Erneute Schlappe für Kahlen
17.09.2010 Meldung FDP-Fraktion im Rat der Stadt Köln
Verwaltungsgericht kassiert Kölner Glasverbot im Karneval: Keine Rechtsgrundlage für das Glasverbot Das Verwaltungsgericht Köln hat das Kölner Glasverbot im Karneval einkassiert: Es gebe keine Rechtsgrundlage für das Glasverbot, so das Gericht. „Eine neue peinliche Schlappe für Stadtdirektor Kahlen“, stellt der FDP-Rechtsexperte und Ratsherr Volker Görzel unmittelbar nach Urteilsverkündung fest. Der Politiker erinnerte daran, dass der Stadtdirektor eine FDP-Anfrage im Rechtsausschuss am 07.12.2009 dahingehend beantwortet habe, dass das geplante Flaschenverbot rechtssicher sei. Görzel: „Unsere damaligen rechtlichen Bedenken wurden in den Wind geschlagen“. Es zeigt sich abermals, dass ein gut gemeinter Auftrag seitens der Verwaltung handwerklich schlecht umgesetzt werde. So richtig das Ziel ist, nämlich im Karneval Gefahren durch Glasscherben auszuschließen, so schlecht wurde dieser Auftrag von der Verwaltung ausgeführt.
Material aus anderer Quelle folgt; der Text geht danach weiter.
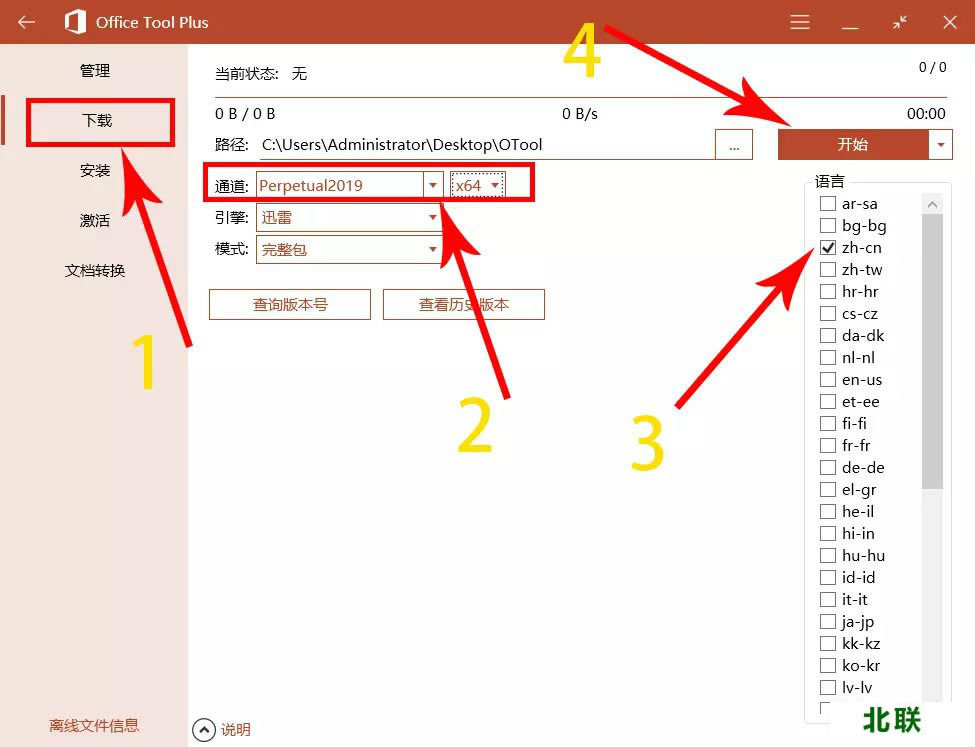Screen dimensions: 975x747
Task: Minimize the Office Tool Plus window
Action: coord(850,22)
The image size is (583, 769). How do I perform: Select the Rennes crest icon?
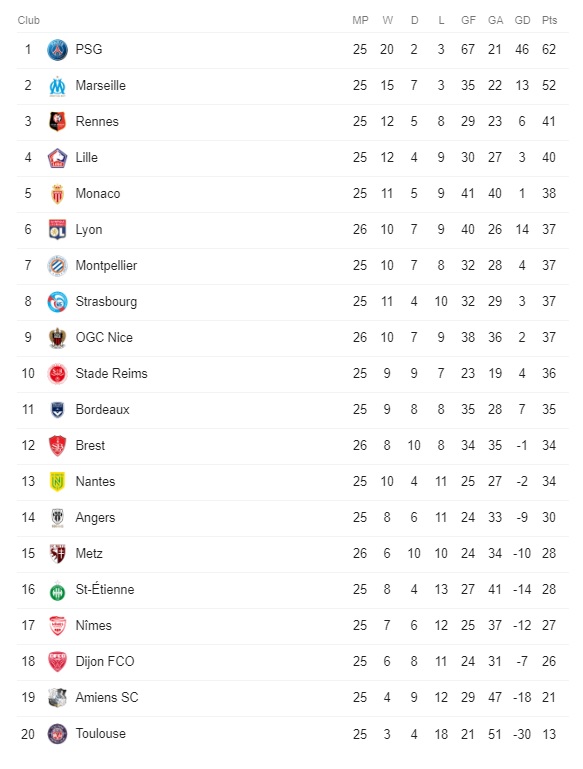pos(57,122)
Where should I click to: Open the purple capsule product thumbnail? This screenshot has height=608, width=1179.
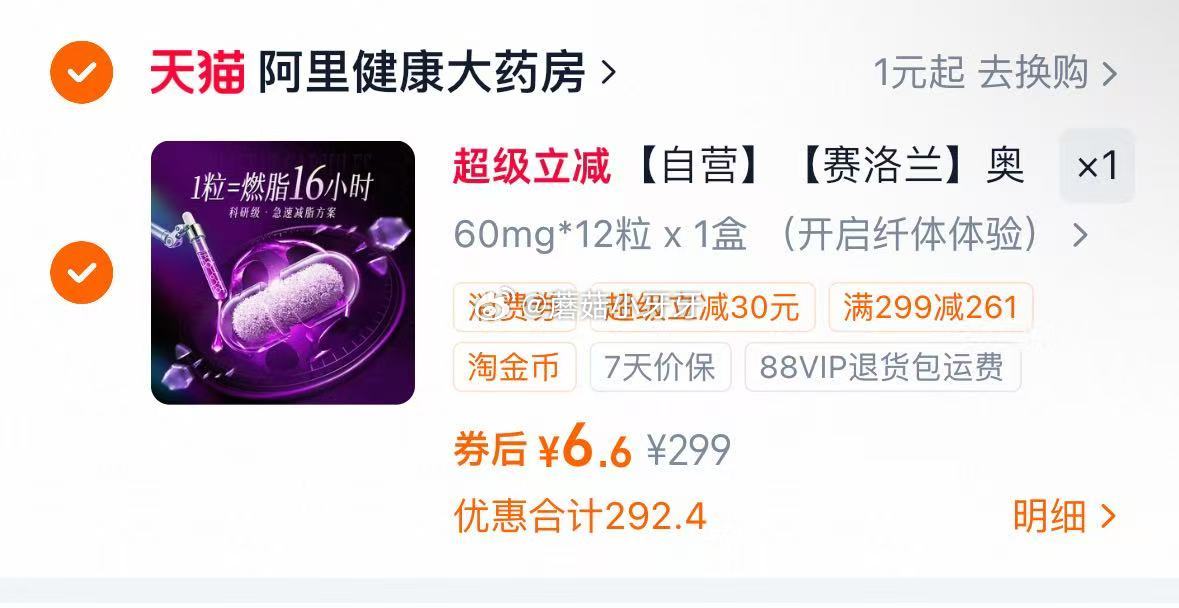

Die Verwaltung ist nun aufgefordert, die Lage zu bewerten und ein gerichtsfestes Konzept noch bis zur Sessionseröffnung am 11.11. zu entwickeln. Zudem werde wieder deutlich, dass um eines politischen Ziels willen offensichtlich Recht und Gesetz ausgeblendet werden nach dem Motto „Na wenn schon – es wird schon gutgehen“. Kürzlich hatte ein Verwaltungsgericht bereits das sogenannte Kölner Höhenkonzept erheblich anders bewertet als die Stadtverwaltung. Und erst am vergangenen Dienstag prügelte Kahlen mit höchst fraglicher Rechtsauffassung eine Satzungsänderung durch den Stadtrat. Görzel fasst zusammen: „Herr Kahlen sollte zur Kenntnis nehmen, dass er nicht das personifizierte Recht ist, sondern es zu befolgen hat“.